[Data entries]
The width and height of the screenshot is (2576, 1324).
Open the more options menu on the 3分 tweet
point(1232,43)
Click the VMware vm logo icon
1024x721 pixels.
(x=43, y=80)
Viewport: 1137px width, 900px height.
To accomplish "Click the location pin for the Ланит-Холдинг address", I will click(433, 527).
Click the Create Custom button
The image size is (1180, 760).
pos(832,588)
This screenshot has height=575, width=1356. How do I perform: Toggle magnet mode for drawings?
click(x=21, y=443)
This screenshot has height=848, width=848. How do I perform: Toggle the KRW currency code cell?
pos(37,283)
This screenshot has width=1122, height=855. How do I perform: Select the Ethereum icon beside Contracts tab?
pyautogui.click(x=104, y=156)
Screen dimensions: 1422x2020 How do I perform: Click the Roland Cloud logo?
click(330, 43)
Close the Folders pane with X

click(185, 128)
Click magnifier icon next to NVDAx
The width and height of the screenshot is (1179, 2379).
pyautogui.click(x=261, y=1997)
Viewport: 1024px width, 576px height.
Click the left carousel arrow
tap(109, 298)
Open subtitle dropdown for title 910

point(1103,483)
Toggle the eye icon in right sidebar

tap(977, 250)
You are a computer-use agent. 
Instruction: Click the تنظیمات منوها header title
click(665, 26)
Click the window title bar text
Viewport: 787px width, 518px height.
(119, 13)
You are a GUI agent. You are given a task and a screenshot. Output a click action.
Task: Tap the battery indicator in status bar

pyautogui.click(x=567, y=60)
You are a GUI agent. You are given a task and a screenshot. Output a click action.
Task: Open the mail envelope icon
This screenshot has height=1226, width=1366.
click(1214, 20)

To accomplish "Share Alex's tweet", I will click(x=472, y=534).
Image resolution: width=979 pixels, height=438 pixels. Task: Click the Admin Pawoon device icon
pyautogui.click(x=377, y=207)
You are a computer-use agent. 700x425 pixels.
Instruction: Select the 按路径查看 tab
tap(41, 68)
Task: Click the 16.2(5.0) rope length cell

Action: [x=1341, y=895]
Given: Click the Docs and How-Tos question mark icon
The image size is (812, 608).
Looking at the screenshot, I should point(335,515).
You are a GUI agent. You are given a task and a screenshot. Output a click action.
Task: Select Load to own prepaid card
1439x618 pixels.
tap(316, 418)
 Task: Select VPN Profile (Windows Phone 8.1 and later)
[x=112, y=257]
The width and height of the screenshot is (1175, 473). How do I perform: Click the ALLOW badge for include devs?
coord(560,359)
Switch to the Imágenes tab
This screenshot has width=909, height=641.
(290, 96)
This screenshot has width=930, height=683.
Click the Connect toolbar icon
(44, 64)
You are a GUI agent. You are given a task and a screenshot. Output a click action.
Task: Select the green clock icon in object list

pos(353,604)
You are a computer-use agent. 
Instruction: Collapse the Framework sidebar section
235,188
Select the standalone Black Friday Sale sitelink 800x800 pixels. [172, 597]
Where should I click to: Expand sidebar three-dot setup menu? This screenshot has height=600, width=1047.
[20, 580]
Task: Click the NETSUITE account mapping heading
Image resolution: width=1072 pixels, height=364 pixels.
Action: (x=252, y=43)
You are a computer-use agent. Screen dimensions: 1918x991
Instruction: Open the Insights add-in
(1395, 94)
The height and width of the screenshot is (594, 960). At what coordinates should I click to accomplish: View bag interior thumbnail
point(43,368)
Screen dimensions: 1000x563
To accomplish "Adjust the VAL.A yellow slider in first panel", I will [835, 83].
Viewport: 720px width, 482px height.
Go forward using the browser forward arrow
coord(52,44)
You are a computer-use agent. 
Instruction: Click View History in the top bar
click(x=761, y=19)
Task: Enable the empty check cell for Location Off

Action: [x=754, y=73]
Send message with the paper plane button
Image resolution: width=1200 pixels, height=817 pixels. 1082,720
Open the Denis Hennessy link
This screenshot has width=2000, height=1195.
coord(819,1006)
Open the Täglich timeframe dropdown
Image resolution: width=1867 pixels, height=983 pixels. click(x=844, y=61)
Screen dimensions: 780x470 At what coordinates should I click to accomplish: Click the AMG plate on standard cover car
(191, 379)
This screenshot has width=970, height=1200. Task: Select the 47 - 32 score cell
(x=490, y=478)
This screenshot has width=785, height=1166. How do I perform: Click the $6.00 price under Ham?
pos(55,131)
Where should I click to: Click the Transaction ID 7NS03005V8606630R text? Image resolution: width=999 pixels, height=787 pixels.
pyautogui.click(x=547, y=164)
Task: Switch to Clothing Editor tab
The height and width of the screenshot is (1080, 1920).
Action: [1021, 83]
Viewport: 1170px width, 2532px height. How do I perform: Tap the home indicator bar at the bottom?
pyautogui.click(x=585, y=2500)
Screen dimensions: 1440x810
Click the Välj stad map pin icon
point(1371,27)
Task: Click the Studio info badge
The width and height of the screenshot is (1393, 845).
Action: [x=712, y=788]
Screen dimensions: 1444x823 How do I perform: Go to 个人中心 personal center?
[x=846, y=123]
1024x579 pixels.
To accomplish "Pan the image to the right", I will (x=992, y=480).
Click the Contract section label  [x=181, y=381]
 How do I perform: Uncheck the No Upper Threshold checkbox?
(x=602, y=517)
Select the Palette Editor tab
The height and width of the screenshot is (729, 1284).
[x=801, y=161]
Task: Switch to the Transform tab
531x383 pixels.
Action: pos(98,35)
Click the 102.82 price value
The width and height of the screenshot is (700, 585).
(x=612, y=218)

- [What to do] Restate the data word for word, leaving nothing out.

- [Your response]
The width and height of the screenshot is (2576, 1324).
Open the more options menu on the 3分 tweet
point(1232,43)
Click the VMware vm logo icon
1024x721 pixels.
(x=43, y=80)
Viewport: 1137px width, 900px height.
To accomplish "Click the location pin for the Ланит-Холдинг address", I will click(433, 527).
Click the Create Custom button
The image size is (1180, 760).
pos(832,588)
This screenshot has height=575, width=1356. How do I perform: Toggle magnet mode for drawings?
click(x=21, y=443)
This screenshot has height=848, width=848. How do I perform: Toggle the KRW currency code cell?
pos(37,283)
This screenshot has width=1122, height=855. How do I perform: Select the Ethereum icon beside Contracts tab?
pyautogui.click(x=104, y=156)
Screen dimensions: 1422x2020 How do I perform: Click the Roland Cloud logo?
click(330, 43)
Close the Folders pane with X

click(185, 128)
Click magnifier icon next to NVDAx
The width and height of the screenshot is (1179, 2379).
pyautogui.click(x=261, y=1997)
Viewport: 1024px width, 576px height.
Click the left carousel arrow
tap(109, 298)
Open subtitle dropdown for title 910

point(1103,483)
Toggle the eye icon in right sidebar

tap(977, 250)
You are a computer-use agent. 
Instruction: Click the تنظیمات منوها header title
click(665, 26)
Click the window title bar text
Viewport: 787px width, 518px height.
(119, 13)
You are a GUI agent. You are given a task and a screenshot. Output a click action.
Task: Tap the battery indicator in status bar

pyautogui.click(x=567, y=60)
You are a GUI agent. You are given a task and a screenshot. Output a click action.
Task: Open the mail envelope icon
This screenshot has height=1226, width=1366.
click(1214, 20)

To accomplish "Share Alex's tweet", I will click(x=472, y=534).
Image resolution: width=979 pixels, height=438 pixels. Task: Click the Admin Pawoon device icon
pyautogui.click(x=377, y=207)
You are a computer-use agent. 700x425 pixels.
Instruction: Select the 按路径查看 tab
tap(41, 68)
Task: Click the 16.2(5.0) rope length cell

Action: [x=1341, y=895]
Given: Click the Docs and How-Tos question mark icon
The image size is (812, 608).
Looking at the screenshot, I should point(335,515).
You are a GUI agent. You are given a task and a screenshot. Output a click action.
Task: Select Load to own prepaid card
1439x618 pixels.
tap(316, 418)
 Task: Select VPN Profile (Windows Phone 8.1 and later)
[x=112, y=257]
The width and height of the screenshot is (1175, 473). How do I perform: Click the ALLOW badge for include devs?
coord(560,359)
Switch to the Imágenes tab
This screenshot has width=909, height=641.
(290, 96)
This screenshot has width=930, height=683.
Click the Connect toolbar icon
(44, 64)
You are a GUI agent. You are given a task and a screenshot. Output a click action.
Task: Select the green clock icon in object list

pos(353,604)
You are a computer-use agent. 
Instruction: Collapse the Framework sidebar section
235,188
Select the standalone Black Friday Sale sitelink 800x800 pixels. [172, 597]
Where should I click to: Expand sidebar three-dot setup menu? This screenshot has height=600, width=1047.
[20, 580]
Task: Click the NETSUITE account mapping heading
Image resolution: width=1072 pixels, height=364 pixels.
Action: (x=252, y=43)
You are a computer-use agent. Screen dimensions: 1918x991
Instruction: Open the Insights add-in
(1395, 94)
The height and width of the screenshot is (594, 960). At what coordinates should I click to accomplish: View bag interior thumbnail
point(43,368)
Screen dimensions: 1000x563
To accomplish "Adjust the VAL.A yellow slider in first panel", I will [835, 83].
Viewport: 720px width, 482px height.
Go forward using the browser forward arrow
coord(52,44)
You are a computer-use agent. 
Instruction: Click View History in the top bar
click(x=761, y=19)
Task: Enable the empty check cell for Location Off

Action: [x=754, y=73]
Send message with the paper plane button
Image resolution: width=1200 pixels, height=817 pixels. 1082,720
Open the Denis Hennessy link
This screenshot has width=2000, height=1195.
coord(819,1006)
Open the Täglich timeframe dropdown
Image resolution: width=1867 pixels, height=983 pixels. click(x=844, y=61)
Screen dimensions: 780x470 At what coordinates should I click to accomplish: Click the AMG plate on standard cover car
(191, 379)
This screenshot has width=970, height=1200. Task: Select the 47 - 32 score cell
(x=490, y=478)
This screenshot has width=785, height=1166. How do I perform: Click the $6.00 price under Ham?
pos(55,131)
Where should I click to: Click the Transaction ID 7NS03005V8606630R text? Image resolution: width=999 pixels, height=787 pixels.
pyautogui.click(x=547, y=164)
Task: Switch to Clothing Editor tab
The height and width of the screenshot is (1080, 1920).
Action: [1021, 83]
Viewport: 1170px width, 2532px height. How do I perform: Tap the home indicator bar at the bottom?
pyautogui.click(x=585, y=2500)
Screen dimensions: 1440x810
Click the Välj stad map pin icon
point(1371,27)
Task: Click the Studio info badge
The width and height of the screenshot is (1393, 845).
Action: [x=712, y=788]
Screen dimensions: 1444x823 How do I perform: Go to 个人中心 personal center?
[x=846, y=123]
1024x579 pixels.
To accomplish "Pan the image to the right", I will (x=992, y=480).
Click the Contract section label  [x=181, y=381]
 How do I perform: Uncheck the No Upper Threshold checkbox?
(x=602, y=517)
Select the Palette Editor tab
The height and width of the screenshot is (729, 1284).
[x=801, y=161]
Task: Switch to the Transform tab
531x383 pixels.
Action: pos(98,35)
Click the 102.82 price value
The width and height of the screenshot is (700, 585).
(x=612, y=218)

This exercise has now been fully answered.